With the Ryzen 3000-series' launch AMD are taking a page out of Intel's book by aggregating their L2 and L3 cache together into the previously mentioned marketing term they're calling GameCache, a parallel to Intel's Smartcache. Single Core Chiplet Die models with up to 8 cores are equipped with up to 36MB (512Kb L2 per Core plus 4MB L3 per 4-core CCX) GameCache, whereas the 16-core dual Core Chiplet Die models feature 72MB. Even if a CCX doesn't have all cores enabled (as in the 6-core and 12-core models) the full 4MB L3 cache of each CCX is available as a shared store.

It's been dubbed GameCache and prominently highlighted due to both a significant impact on game performance as outlined above, and the obvious (and flattering) parallels with Intel Smartcache. Let's not kid ourselves, if Coffee Lake CPUs had vastly more 'Smartcache' than AMD's GameCache it's unlikely the figure would be pushed quite so heavily.

The issue is that Intel and AMD architectures are so different now that direct comparison between these two isolated specifications is almost meaningless. You can't simply say 'the i9-9900K has 16MB Smartcache but Ryzen 9 3950X has 72MB GameCache so the 3950X is clearly better,' even if such a huge differential looks great on promotional material. Actual performance is what should matter the most, but if it did then marketing as a whole would be a fruitless exercise.

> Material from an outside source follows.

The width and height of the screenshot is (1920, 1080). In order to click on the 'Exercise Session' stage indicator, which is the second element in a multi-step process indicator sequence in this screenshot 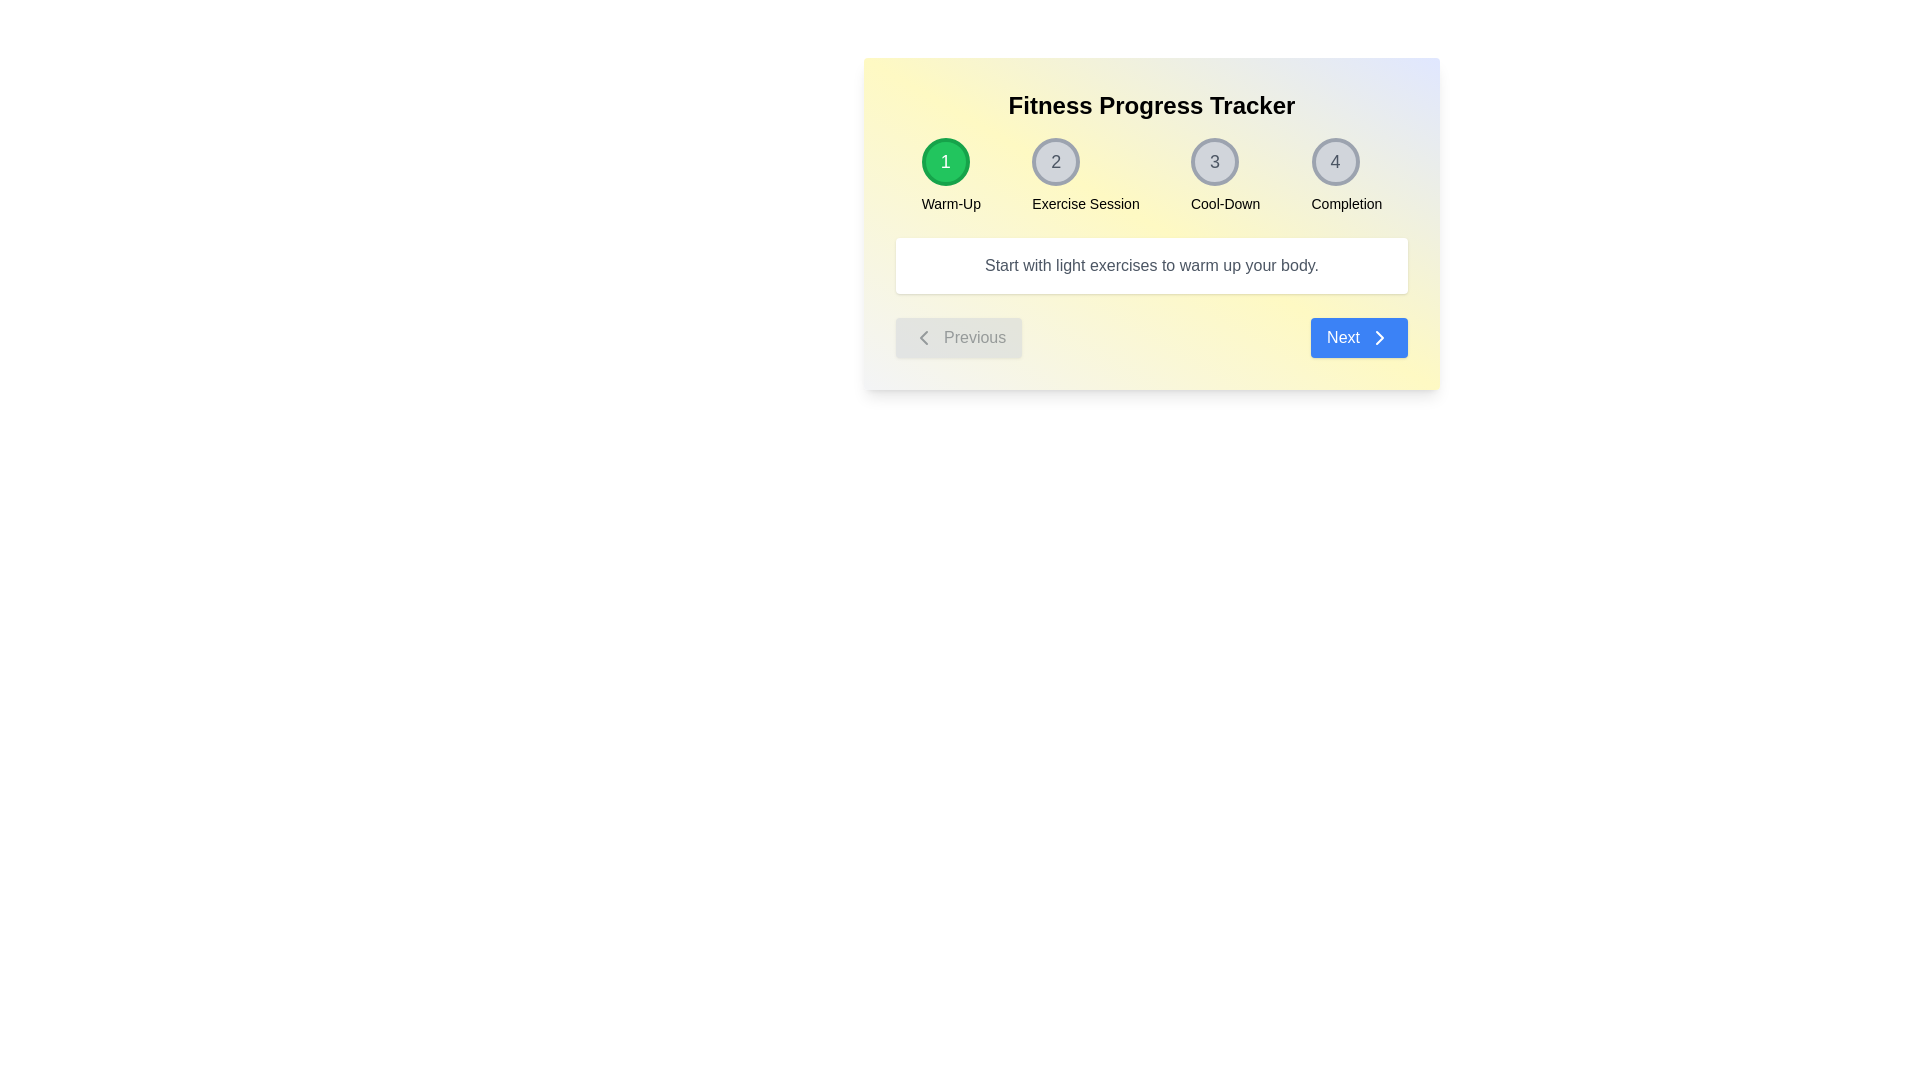, I will do `click(1084, 175)`.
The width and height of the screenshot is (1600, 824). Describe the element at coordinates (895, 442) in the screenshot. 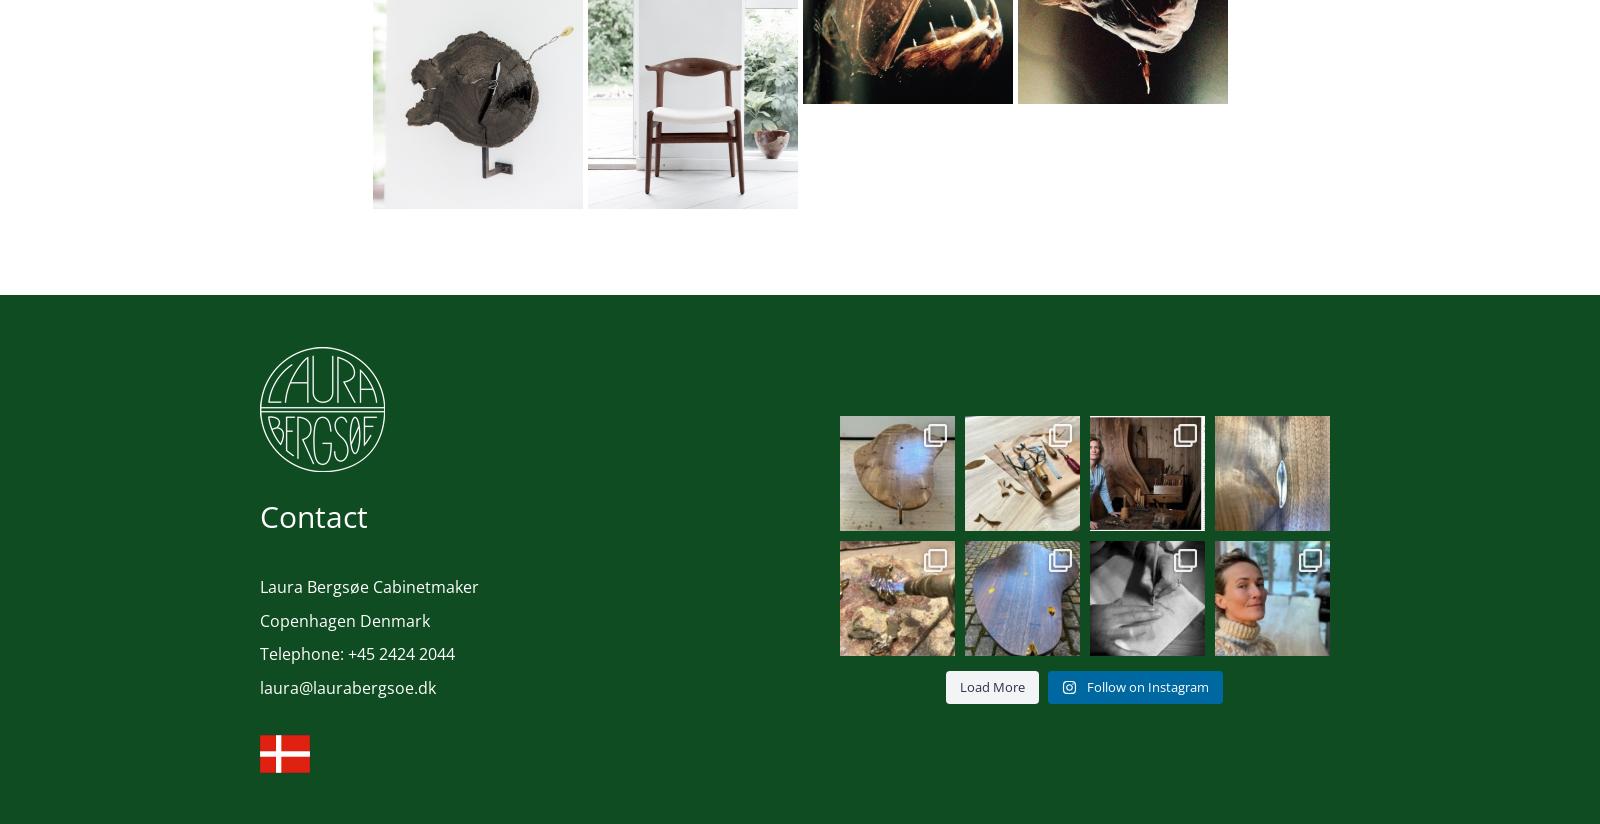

In isolation however the mammoth 'GameCache' size of each of the next-gen Ryzen CPUs is a vitally important factor in its design. It highlights a technology transition from Zen to Zen 2, and is a more accessible term most descriptors of the new architecture. As a result it's a pretty useful shorthand that could be much more important if AMD choose to substantially broaden their CPU stack in future generations, particularly in low-power and budget segments.

So AMD gets a pass on this one, for at least as long as Intel continue to use Smartcache. And, if nothing else, GameCache is a great jumping off point for learning more about the complexities and quirks of AMD's Zen 2 architecture.

AMD's Ryzen 3000-series CPUs go on sale this Sunday, July 7th alongside X570 motherboards and Radeon 5700-series GPU. They include models ranging from 6 to 12 cores, while the 16-core Ryzen 9 3950X will be available later this summer.